Start of Data provided

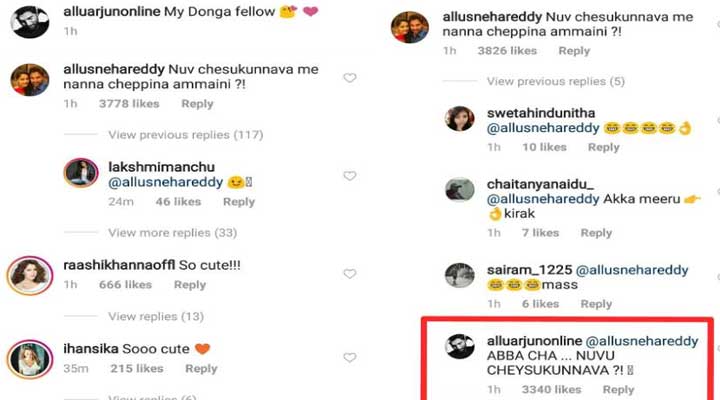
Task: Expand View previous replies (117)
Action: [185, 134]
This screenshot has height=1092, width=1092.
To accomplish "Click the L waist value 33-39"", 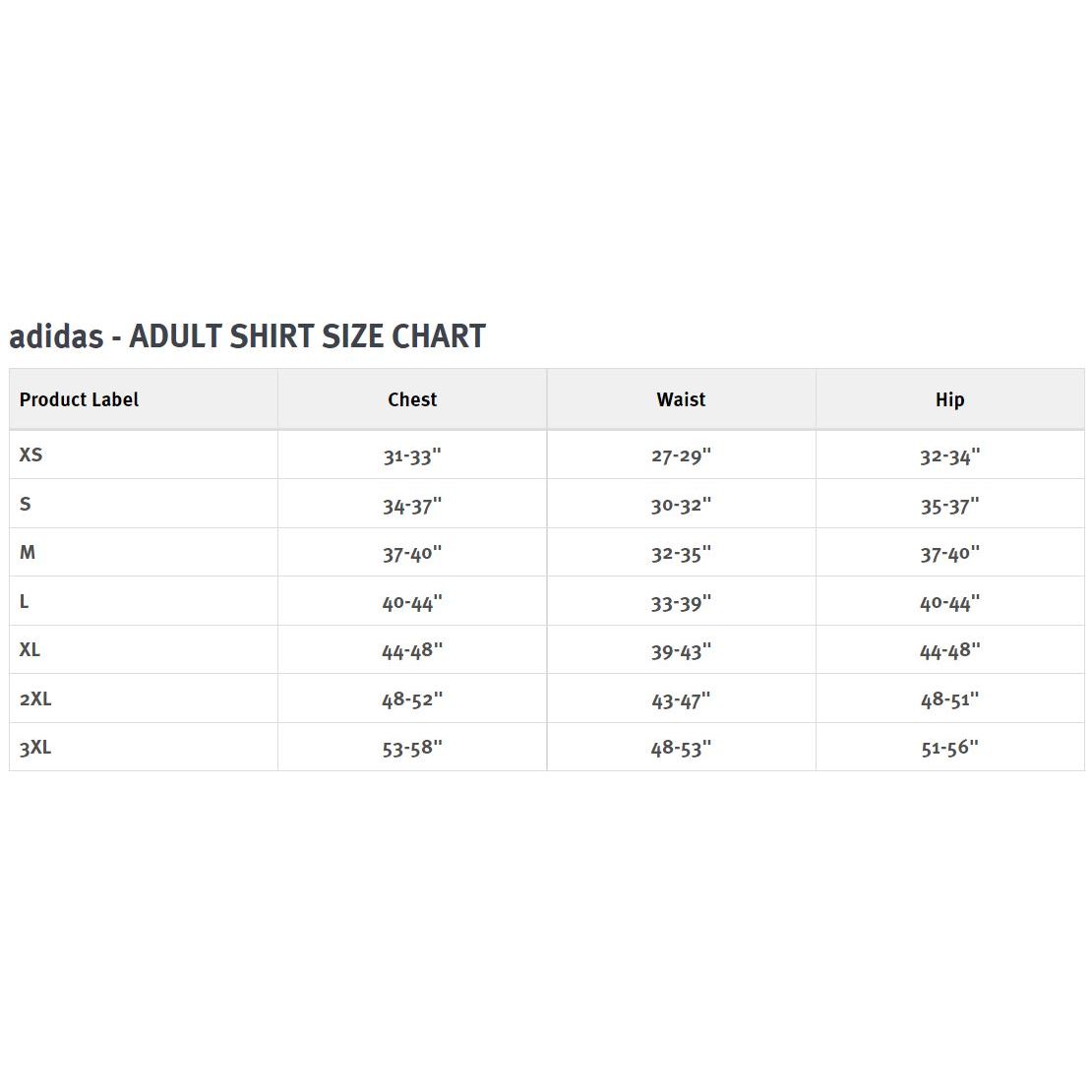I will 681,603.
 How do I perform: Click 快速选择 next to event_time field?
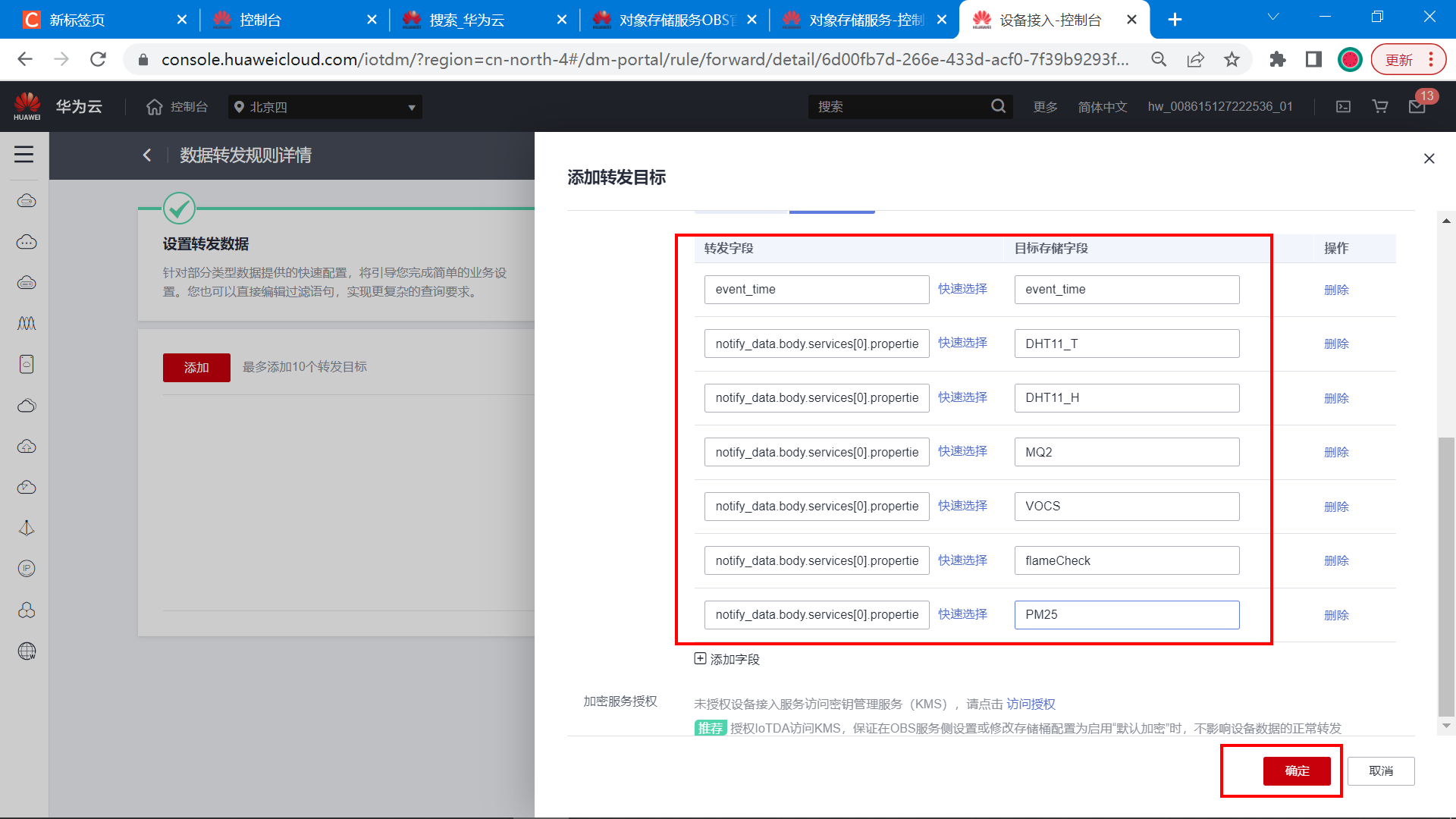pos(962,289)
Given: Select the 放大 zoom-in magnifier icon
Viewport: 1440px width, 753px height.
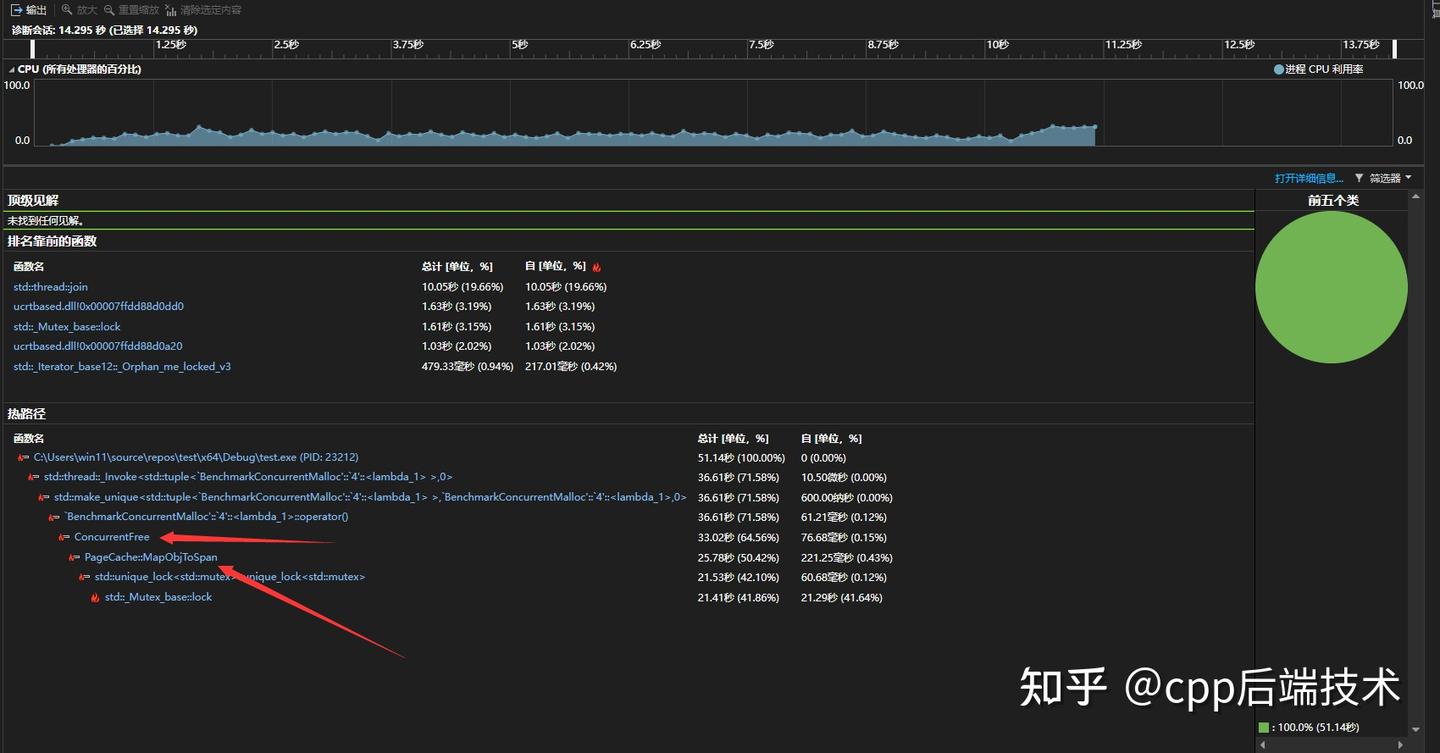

End of Data provided

### Do this
Copy out the rows above word for word, starting at the line that contains "How do I perform: Click" and ending with the last of the rows, and omit the pictures from your answer.

### Exercise result
 How do I perform: Click 快速选择 next to event_time field?
pos(962,289)
Given: Select the 放大 zoom-in magnifier icon
Viewport: 1440px width, 753px height.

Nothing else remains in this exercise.